1. Difference between wild and prescribed fires is
cultural not natural.
- the differences have nothing to do with the physical or
biological properties of fire
- a prescribed fire promotes the general land management
goals of the responsible agency or party whereas,
wildfire does not.
- wildfire occurs under conditions that make fire control
difficult and lead to net resource damage, whereas
prescribed fire can be set (or let burn) under conditions
that favor control and that lead, on the whole, to net
enhancement of the resource or ecosystem.
- Every prescribed fire must be executed under the
provisions of a prescribed fire plan
- the essence of the plan is the prescription
- prescription is analogous to a fire
behavior forecast around which plans for
control of the fire are made.
- prescription is the set of conditions
within which a prescribed fire will be
allowed to occur.
- Fire techniques Table
- Aspects of fires that can be controlled
- size
- nature of the burn (as defined by its
fuels), purposes of burn, prospects for
control, and cost will usually be
determining factors
- exception is prescribed natural fire
where size is determined by fire
management area and fire is allowed
within limits to set its own size
- intensity
- achieved through prescription, fuel
preparations, and choice of ignition patterns.

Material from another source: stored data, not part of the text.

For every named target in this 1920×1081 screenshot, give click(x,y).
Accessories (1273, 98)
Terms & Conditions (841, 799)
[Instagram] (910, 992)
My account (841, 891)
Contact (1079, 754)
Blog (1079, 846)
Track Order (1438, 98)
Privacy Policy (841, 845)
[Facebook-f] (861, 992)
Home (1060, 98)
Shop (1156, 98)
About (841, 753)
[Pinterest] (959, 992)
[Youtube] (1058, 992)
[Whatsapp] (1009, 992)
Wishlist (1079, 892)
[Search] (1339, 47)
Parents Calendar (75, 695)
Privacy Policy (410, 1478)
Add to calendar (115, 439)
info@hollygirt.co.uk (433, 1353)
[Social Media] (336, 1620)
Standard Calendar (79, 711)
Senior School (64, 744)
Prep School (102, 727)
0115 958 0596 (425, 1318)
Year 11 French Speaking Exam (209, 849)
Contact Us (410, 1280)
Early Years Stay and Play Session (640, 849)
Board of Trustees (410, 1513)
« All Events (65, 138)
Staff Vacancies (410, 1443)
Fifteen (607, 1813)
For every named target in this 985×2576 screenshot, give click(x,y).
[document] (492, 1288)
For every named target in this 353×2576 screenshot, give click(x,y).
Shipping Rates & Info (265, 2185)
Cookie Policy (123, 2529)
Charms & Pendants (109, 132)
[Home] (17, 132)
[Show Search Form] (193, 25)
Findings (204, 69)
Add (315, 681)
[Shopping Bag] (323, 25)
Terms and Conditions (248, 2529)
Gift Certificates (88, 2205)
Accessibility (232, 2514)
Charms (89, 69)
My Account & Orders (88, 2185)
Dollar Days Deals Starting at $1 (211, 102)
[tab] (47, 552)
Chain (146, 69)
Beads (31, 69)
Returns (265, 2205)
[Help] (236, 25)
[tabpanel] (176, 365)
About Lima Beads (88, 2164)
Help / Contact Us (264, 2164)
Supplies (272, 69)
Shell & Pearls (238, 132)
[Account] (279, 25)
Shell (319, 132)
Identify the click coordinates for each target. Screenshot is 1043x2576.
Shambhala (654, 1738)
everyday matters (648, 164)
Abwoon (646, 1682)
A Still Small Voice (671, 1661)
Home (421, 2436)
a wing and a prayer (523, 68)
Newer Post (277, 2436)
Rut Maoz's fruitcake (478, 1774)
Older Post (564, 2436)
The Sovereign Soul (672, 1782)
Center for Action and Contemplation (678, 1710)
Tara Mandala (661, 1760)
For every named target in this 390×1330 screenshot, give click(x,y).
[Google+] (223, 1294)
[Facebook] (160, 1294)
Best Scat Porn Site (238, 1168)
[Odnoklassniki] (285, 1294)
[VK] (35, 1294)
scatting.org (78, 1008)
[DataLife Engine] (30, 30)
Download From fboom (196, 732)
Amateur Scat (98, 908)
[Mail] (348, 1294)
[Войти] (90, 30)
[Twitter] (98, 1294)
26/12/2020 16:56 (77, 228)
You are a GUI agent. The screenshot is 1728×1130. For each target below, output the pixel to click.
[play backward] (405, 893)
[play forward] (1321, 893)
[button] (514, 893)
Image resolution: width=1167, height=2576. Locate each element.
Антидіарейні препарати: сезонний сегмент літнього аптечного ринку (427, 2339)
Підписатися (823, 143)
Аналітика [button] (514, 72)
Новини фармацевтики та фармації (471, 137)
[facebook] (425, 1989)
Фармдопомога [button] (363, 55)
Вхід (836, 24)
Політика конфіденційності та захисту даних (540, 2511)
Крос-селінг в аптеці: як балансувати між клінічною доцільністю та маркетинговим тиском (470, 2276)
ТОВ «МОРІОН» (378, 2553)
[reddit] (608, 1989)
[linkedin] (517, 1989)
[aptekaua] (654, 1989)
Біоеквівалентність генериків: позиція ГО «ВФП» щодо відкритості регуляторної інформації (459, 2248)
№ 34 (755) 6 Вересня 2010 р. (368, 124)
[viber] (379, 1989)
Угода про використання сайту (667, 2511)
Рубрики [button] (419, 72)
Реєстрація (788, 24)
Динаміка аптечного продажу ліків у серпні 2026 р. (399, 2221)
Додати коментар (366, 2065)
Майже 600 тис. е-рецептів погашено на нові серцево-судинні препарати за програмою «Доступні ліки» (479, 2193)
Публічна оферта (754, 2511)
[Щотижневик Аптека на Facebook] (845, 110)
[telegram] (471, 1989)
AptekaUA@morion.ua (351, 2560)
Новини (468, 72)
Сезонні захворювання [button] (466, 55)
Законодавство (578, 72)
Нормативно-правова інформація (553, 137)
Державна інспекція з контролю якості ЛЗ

- fire effects vary with intensity and fire
intensity is rarely uniform across entire
fire.
- timing
- diurnal and seasonal timing affects fire
behavior while season of firing affects
biological consequences of the burn.
- frequency
- how often fires occur.
- single episode of burning or a periodic
application of fire
- control over frequency of fires affects
fire intensity, and fire size
- classification
- the ability to classify a fire as a
wildfire or prescribed fire
- criteria for such classification are not
the properties of the fire but rather the
cultural values of the management agency.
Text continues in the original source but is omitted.